NEW YORK (Reuters) - U.S. natural gas futures ended higher on Monday, backed by forecasts for mostly chilly U.S. weather this week that should stir more heating demand despite concerns about record high supplies and an outlook for milder mid-month forecasts.
The front-month contract, which posted a 2012 high of $3.546 per million British thermal units last Tuesday, has climbed 20 percent in the last two weeks as traders anticipated the pick up in demand from the season’s first cold snap.
But with inventories at record highs for this time of year and production at or near an all-time peak, most fundamental traders remain skeptical of the upside, particularly with the early chill expected to be short-lived.
“We ended up a little on the day because there’s some cold weather around this week that is impacting demand, but expectations for above-average temperatures (in the extended forecasts) were weighing on the market,” said Eric Bickel, analyst at Summit Energy in Kentucky.
After a chill over the next four to five days, private forecaster MDA EarthSat expects weather in the Northeast and Midwest, key gas-consuming regions, to warm to normal or above normal late in the week and next week.
Front-month gas futures on the New York Mercantile Exchange ended up 0.7 cent at $3.403 per million British thermal units after trading between $3.327 and $3.431. Deferred months fared better, mostly settling between 1.5 and 4 cents higher.
Stronger support in forward contracts widened the January premium to November for a fourth straight day, with the spread gaining 1.1 cents to 44.7 cents. That spread is up about 21 percent in the last four sessions as milder extended forecasts prompted traders to focus on true winter months.

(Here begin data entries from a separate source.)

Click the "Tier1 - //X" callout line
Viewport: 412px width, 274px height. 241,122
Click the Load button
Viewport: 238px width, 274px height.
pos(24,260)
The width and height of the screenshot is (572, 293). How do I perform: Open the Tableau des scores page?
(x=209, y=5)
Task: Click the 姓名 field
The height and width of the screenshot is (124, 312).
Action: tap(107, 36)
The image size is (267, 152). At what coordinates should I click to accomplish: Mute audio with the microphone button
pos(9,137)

Concerns about competition from low-priced coal may also be weighing on prices. As prices for gas pushed well above $3 over the last two weeks, it became less competitive with coal and may have prompted some utilities that were burning cheaper gas for power generation to switch back to coal.

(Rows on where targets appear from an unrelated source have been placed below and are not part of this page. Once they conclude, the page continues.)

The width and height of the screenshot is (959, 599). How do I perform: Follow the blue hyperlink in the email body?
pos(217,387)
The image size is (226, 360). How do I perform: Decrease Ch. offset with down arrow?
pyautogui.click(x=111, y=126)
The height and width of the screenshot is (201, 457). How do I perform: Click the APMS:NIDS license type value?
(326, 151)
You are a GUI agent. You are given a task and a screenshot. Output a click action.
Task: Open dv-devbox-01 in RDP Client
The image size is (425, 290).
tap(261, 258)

Most analysts agree gas prices need to be well below $3 this autumn to ensure switching back to gas. Loss of that demand, which helped prop up gas prices all summer, could force more gas into already-packed inventories.
There are also concerns that if gas prices move much higher, producers could opt to hook up wells that have been drilled but not flowing because gas prices below $3 were unattractive.
Baker Hughes data on Friday showed the gas-directed rig count rose by two last week to 437 after sliding to another 13-year low two weeks ago.
It was the second gain in three weeks, but only the eighth time this year that the gas rig count has risen. The count is still down 53 percent since peaking at 936 last October.
Drilling for natural gas has been in a near-steady decline for the last year, but so far production has shown no significant sign of slowing.
(Rig graphic: r.reuters.com/dyb62s )
While dry gas drilling has become largely uneconomical at current prices, gas produced from more-profitable shale oil and shale gas liquids wells has kept output near record highs.
Data late last week from the U.S. Energy Information Administration showed that domestic gas inventories for the week ended September 28 rose by 77 billion cubic feet to 3.653 trillion cubic feet.
While the build fell short of last year’s projection and that of the five-year average, inventories are still at record highs for this time of year and likely to end the stock-building season above last year’s all-time peak of 3.852 tcf.
(Storage graphic: link.reuters.com/mup44s )
At 86 percent full, storage is hovering at a level not normally reached until the last week of October and offers a huge cushion that can help offset any weather-related spikes in demand or supply disruptions from storms.
Early injection estimates for Thursday’s EIA report range from 76 bcf to 98 bcf versus a year-earlier build of 108 bcf and the five-year average increase for the week of 84 bcf.